A purpose of the present disclosure is to provide a non-natural anti-human CD45RA murine chimeric antigen receptor (CAR). The murine CAR is a CAR-T cell preparation that can recognize CD45RA antigen-positive leukemia cells, that is, a non-natural murine anti-human CD45RA-CAR gene-modified CAR-T cell. The CD45RA-CAR gene includes the following components: CD8a leader as a leading strand of the CAR, 3A4scFv as a target recognition domain (TRD), CD8a hinge as a hinge region, CD8a transmembrane as a CAR transmembrane domain (TMD), and an intracellular signal transduction region of 4-1BB (CD137) and an intracellular signal transduction region of CD3(connected in series to form an intracellular segment of the CAR. A murine 3A4scFv heavy-chain gene has a nucleotide sequence shown in SEQ ID NO: 3 and an amino acid sequence shown in SEQ ID NO: 4, while a murine 3A4scFv light-chain gene has a nucleotide sequence shown in SEQ ID NO: 5 and an amino acid sequence shown in SEQ ID NO: 6.
Based on an existing murine anti-human CD45RA immunoglobulin (ZCH-6-3A4 monoclonal antibody, Mu3A4 for short) gene sequence, a murine CAR (Mu3A4-CAR) gene against human CD45RA has been developed using molecular biology approaches, including the following steps:
The present disclosure provides two expression vectors, including CD8a leader (SEQ ID NO: 1)-CD45scFv (SEQ ID NO: 3+SEQ ID NO: 5)-CD8a hinge (SEQ ID NO: 7)-CD8a TMD (SEQ ID NO: 9)-CD137 (SEQ ID NO: 11)-CD3ζ (SEQ ID NO: 13) or CD8a leader (SEQ ID NO: 1)-3A4scFv (SEQ ID NO: 3+SEQ ID NO: 5)-CD8a hinge (SEQ ID NO: 7)-CD8a TMD (SEQ ID NO: 9)-CD137 (SEQ ID NO: 11)-CD3ζ (SEQ ID NO: 13), where the two expression vectors are an eukaryotic expression vector pcDNA3.1(+)-MuCD45RACAR or a pcDNA3.1(+)-Mu3A4CAR gene and a lentiviral expression vector pLenti-MuCD45RACAR or a pLenti-Mu3A4CAR gene, respectively.
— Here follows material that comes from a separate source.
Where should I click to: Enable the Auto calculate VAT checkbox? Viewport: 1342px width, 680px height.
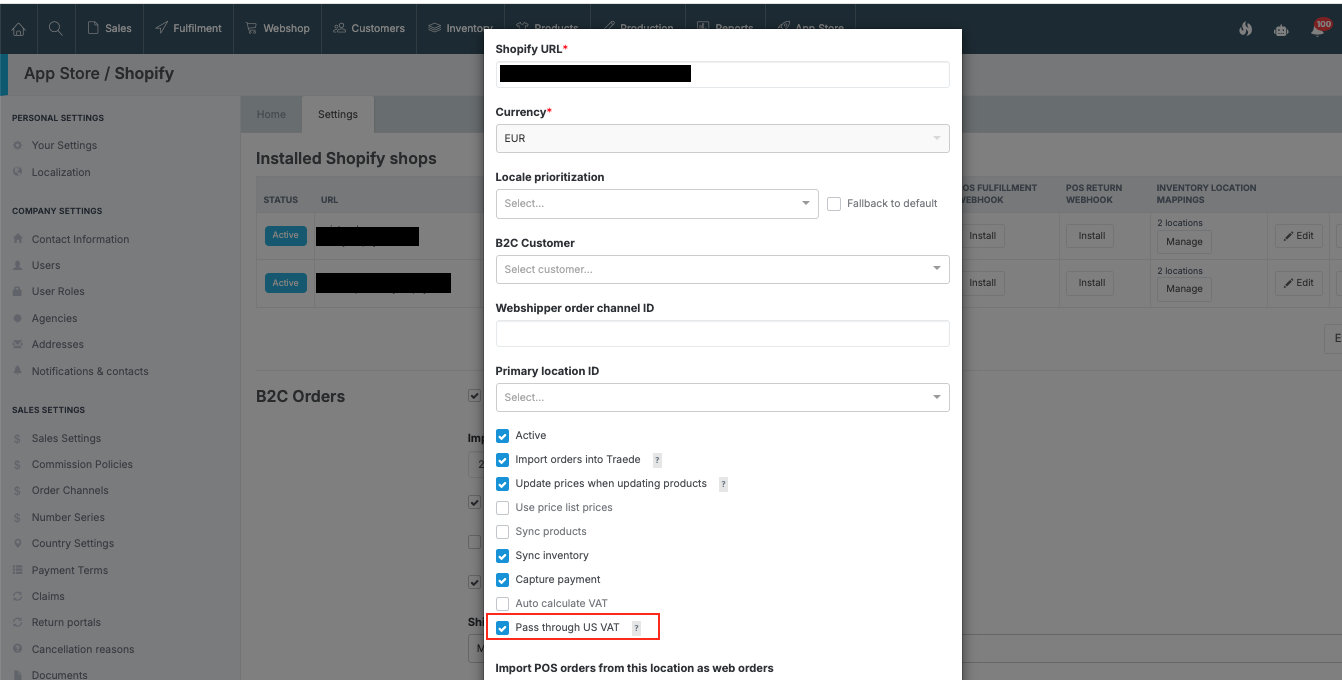[503, 604]
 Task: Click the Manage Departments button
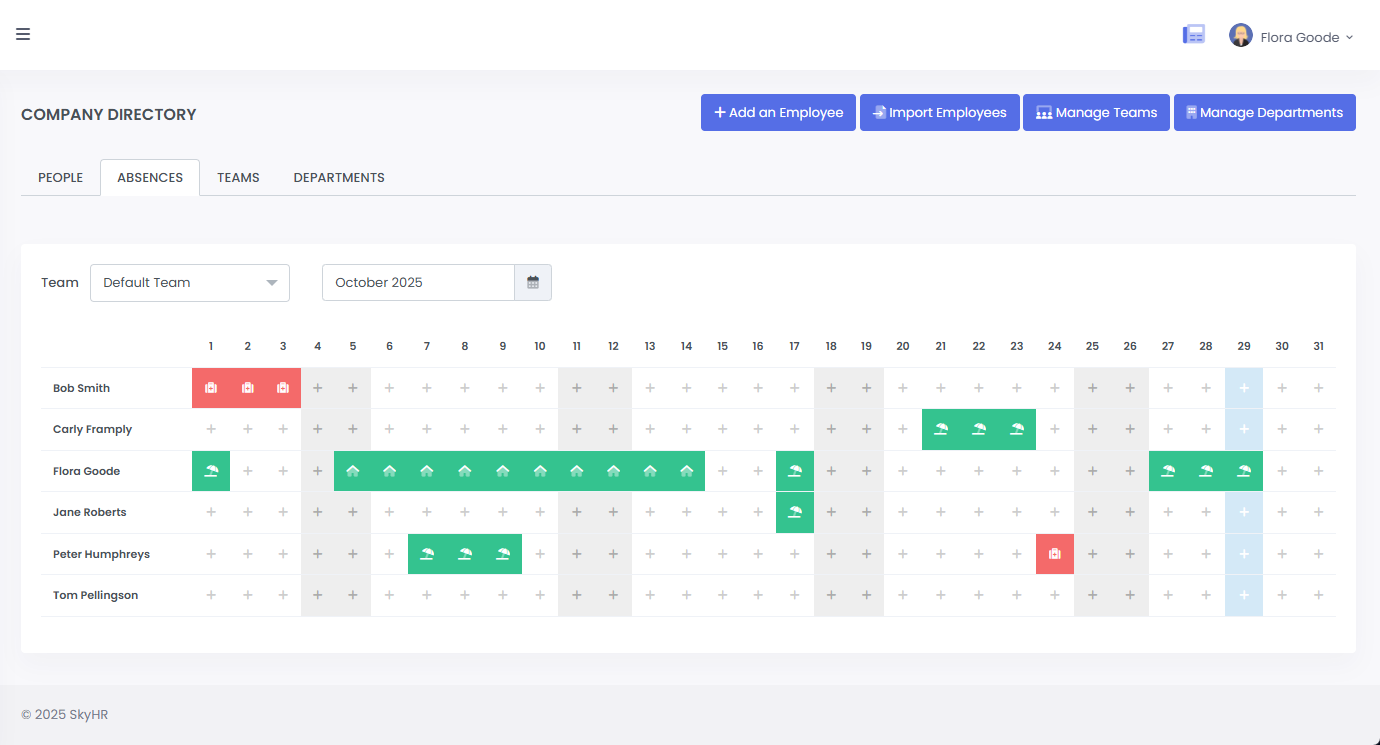(x=1264, y=113)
Another purpose of the present disclosure is to provide use of the CAR gene (Mu3A4-CAR) in preparation of a drug for treating a disease mediated by CD45RA-expressing cells, that is, use in production of a pharmaceutical preparation for targeted treatment of a hematological malignant tumor with CD45RA-CAR gene-modified T cells (Mu3A4-CAR-T cells).
The disease refers to a tumor disease expressing a CD45RA membrane antigen, mainly a malignant hematological disease, specifically including acute myeloid leukemia, acute lymphoblastic leukemia, and malignant lymphoma; and the diseases further includes chronic myeloid leukemia and chronic lymphoblastic leukemia.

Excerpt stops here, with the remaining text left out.